■ **INSTRUCTIONS FOR THE TASK**: From the records below, report the number of lines that contain "computer", and add nothing.

^^^^^^^^^^^^^^^^

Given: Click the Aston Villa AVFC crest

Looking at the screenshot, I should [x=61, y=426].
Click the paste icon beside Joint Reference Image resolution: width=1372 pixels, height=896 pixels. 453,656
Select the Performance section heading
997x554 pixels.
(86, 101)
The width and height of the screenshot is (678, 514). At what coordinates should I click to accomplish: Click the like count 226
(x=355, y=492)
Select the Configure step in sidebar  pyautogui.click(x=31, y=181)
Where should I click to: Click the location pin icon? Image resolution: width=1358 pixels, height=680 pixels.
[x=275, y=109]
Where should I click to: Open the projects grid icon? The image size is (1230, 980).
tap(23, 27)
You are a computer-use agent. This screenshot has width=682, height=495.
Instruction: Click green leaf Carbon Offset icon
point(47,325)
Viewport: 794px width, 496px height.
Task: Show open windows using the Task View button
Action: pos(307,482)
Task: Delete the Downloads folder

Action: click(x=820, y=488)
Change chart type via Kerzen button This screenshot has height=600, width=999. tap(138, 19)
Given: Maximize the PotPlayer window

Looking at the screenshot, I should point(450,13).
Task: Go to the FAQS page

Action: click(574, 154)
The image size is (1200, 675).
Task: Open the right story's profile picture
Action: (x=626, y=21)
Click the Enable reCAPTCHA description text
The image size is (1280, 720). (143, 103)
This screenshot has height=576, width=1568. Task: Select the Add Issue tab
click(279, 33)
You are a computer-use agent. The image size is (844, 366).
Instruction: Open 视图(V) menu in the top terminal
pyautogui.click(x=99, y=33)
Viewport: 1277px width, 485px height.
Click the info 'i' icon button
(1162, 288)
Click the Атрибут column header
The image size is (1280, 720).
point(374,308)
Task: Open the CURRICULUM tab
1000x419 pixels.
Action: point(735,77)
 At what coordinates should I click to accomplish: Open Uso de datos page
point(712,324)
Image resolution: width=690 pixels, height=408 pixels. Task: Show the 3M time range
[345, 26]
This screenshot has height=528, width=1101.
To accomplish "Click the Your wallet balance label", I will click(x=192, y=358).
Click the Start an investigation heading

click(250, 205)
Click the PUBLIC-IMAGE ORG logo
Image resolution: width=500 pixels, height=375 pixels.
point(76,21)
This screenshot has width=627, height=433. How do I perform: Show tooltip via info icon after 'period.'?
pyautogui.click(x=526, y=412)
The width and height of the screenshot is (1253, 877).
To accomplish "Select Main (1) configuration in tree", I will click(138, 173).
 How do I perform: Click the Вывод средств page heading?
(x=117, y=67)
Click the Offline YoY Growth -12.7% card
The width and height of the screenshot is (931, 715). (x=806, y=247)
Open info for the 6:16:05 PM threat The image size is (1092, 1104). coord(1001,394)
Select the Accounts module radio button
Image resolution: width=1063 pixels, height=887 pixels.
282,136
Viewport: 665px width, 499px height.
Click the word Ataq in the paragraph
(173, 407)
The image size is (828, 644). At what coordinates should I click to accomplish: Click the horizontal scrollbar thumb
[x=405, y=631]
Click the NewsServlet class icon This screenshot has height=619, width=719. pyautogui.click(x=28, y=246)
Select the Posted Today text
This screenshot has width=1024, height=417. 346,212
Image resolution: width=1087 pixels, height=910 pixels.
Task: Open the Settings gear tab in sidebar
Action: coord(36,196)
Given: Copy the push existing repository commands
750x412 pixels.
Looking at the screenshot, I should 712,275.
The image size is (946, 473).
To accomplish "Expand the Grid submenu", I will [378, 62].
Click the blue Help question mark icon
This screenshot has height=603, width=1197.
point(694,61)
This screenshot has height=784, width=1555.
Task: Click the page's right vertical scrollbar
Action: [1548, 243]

^^^^^^^^^^^^^^^^

■ **TASK ANSWER**: 2